Except you just made a false equivalence. CPUs can be tested / verified transparently and even if it does go wrong, we know exactly why. Where as you can't explain why the LLM hallucinated or decided to delete your home folder because the way it predicts what it outputs is fundamentally stochastic.

[0] https://old.reddit.com/r/ClaudeAI/comments/1pgxckk/claude_cl...

[1] https://old.reddit.com/r/ClaudeAI/comments/1jfidvb/claude_tr...

[2] https://www.google.com/search?q=ai+deleted+files+site%3Anews...

you could find tons of API keys on GitHub before these “agentic” tools too. that was my point, one screenshot from twitter vs one anecdote from me. I don’t think either proves the point, but posting a screenshot from twitter like it’s proof of some widespread problem is what I was responding to (N=2, 1 vs 1)

my point is more “skill issue” than “trust me this never happens”

my point on CPUs is people who don’t understand LLMs talk like “hallucinations” are a real thing — LLMs are “deciding” to make stuff up rather than just predicting the next token. yes it’s probabilistic, so is practically everything else at scale. yet it works and here we are. can you really explain in detail how everything you use works?
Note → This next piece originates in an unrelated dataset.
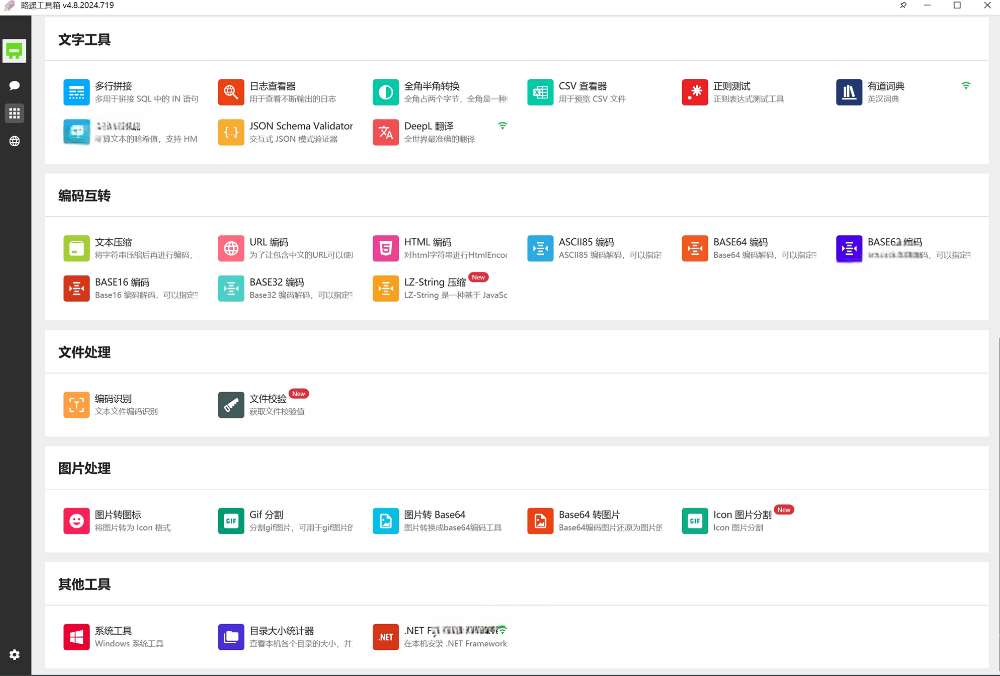Open the 正则测试 regex test icon
Image resolution: width=1000 pixels, height=676 pixels.
(694, 92)
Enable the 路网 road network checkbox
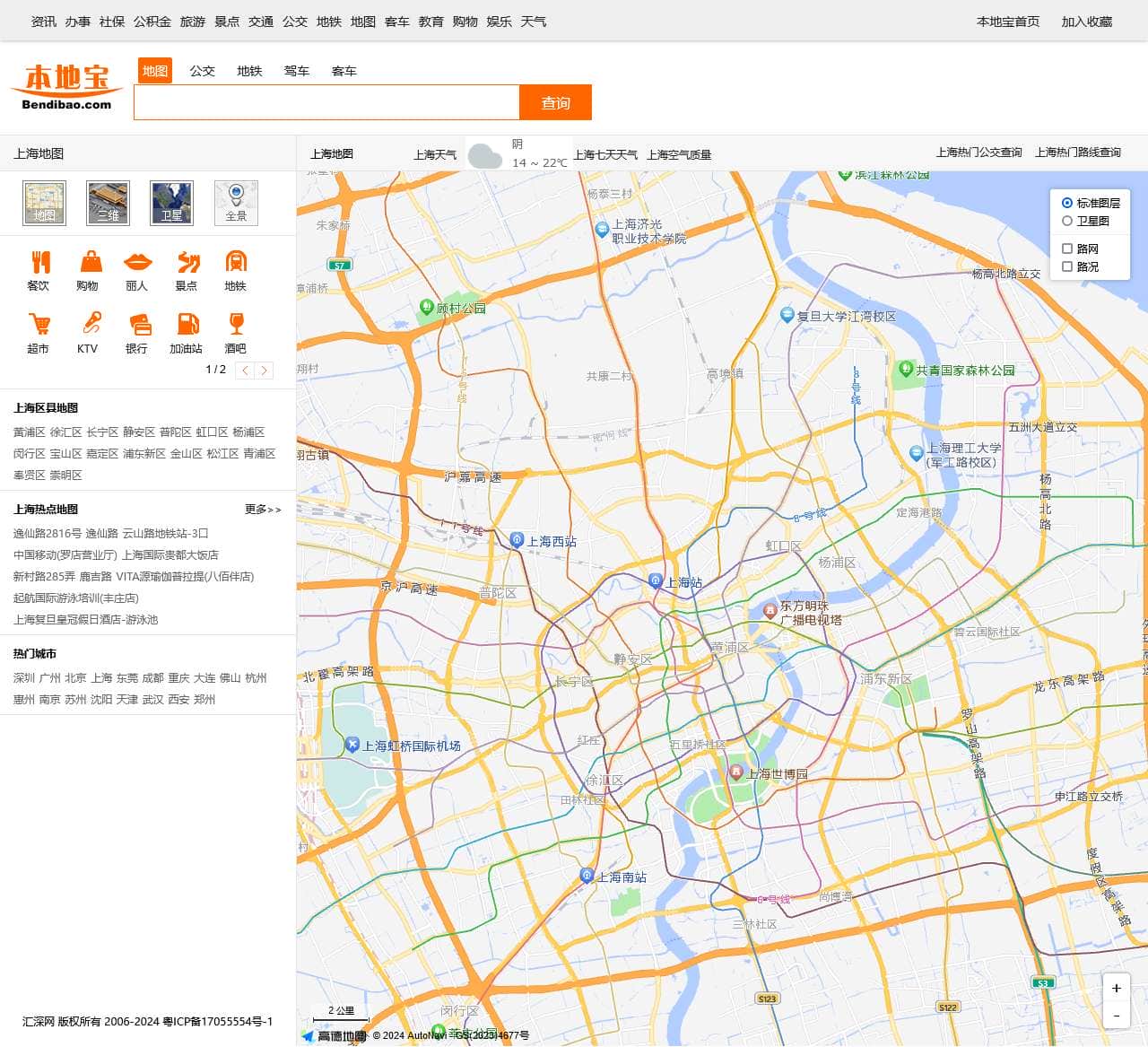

I’m guessing I can explain failure modes of agentic systems (and how to avoid them so you don’t look silly on twitter/github) and how neural networks work better than most people can explain the technology they use every day

> you could find tons of API keys on GitHub before these “agentic” tools too. that was my point, one screenshot from twitter vs one anecdote from me. I don’t think either proves the point, but posting a screenshot from twitter like it’s proof of some widespread problem is what I was responding to (N=2, 1 vs 1)

That doesn't refute the probabilistic nature of LLMs despite best prompting practices. In fact it emphasises it. More like your 1 anecdotal example vs my 20+ examples on GitHub.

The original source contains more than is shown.